• **Texto seleccionado**
§
/ miércoles 21 de febrero de 2024

Autorretratos de hielo / Sinónimos y desempleos

Una de las experiencias más inquietantes para el transterrado de la calle Colón en Norteamérica, es perder el empleo en su ciudad natal y tener que rebuscarse la vida en otra lengua, en otra cultura, en fin, y también en otra forma de sobrevivir las pulmonías.

Pero, mejor entrar en materia… Cuando los trabajos remunerados escriben su punto final en la primera parte de nuestras historias (el día en que dejamos de ser tampiqueños de tiempo completo, eso es lo que quise decir aquí), la experiencia del desarraigo, la expulsión, el viaje incierto, el tímido desembarco en la isla de Montreal, todo eso nos hace sentir como aquel personaje de Kafka en “América”: almas capaces de cualquier cosa, ágiles para lavar platos o para dirigir empresas transnacionales, competentes para el aseo en los edificios públicos o genios insuperables de proyectos rimbombantes. Parafraseando aquel verso de Sabines, lo mismo nos creemos el capitán del barco que los cocineros, y, a pesar de todo, para cualquier migrante la desocupación representa un paréntesis hecho de lenguas y de angustias, una ruptura emparentada con los diccionarios y con los desasosiegos.
§
• **Completa lo siguiente**
1 – Según el texto sobre el desempleo del migrante, ¿en qué isla se produce el tímido desembarco?
2 – Reproduce al pie de la letra el pasaje del texto sobre el desempleo del migrante que va de "Pero, mejor entrar" a "con los desasosiegos.", ambos incluidos.
El listado que sigue es material independiente del texto.

• **Fragmento de origen**
§
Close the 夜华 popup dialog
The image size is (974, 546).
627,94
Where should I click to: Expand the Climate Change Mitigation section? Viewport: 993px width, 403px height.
§
• **Respuestas**
1 – En la isla de Montreal.

2 –
Pero, mejor entrar en materia… Cuando los trabajos remunerados escriben su punto final en la primera parte de nuestras historias (el día en que dejamos de ser tampiqueños de tiempo completo, eso es lo que quise decir aquí), la experiencia del desarraigo, la expulsión, el viaje incierto, el tímido desembarco en la isla de Montreal, todo eso nos hace sentir como aquel personaje de Kafka en “América”: almas capaces de cualquier cosa, ágiles para lavar platos o para dirigir empresas transnacionales, competentes para el aseo en los edificios públicos o genios insuperables de proyectos rimbombantes. Parafraseando aquel verso de Sabines, lo mismo nos creemos el capitán del barco que los cocineros, y, a pesar de todo, para cualquier migrante la desocupación representa un paréntesis hecho de lenguas y de angustias, una ruptura emparentada con los diccionarios y con los desasosiegos.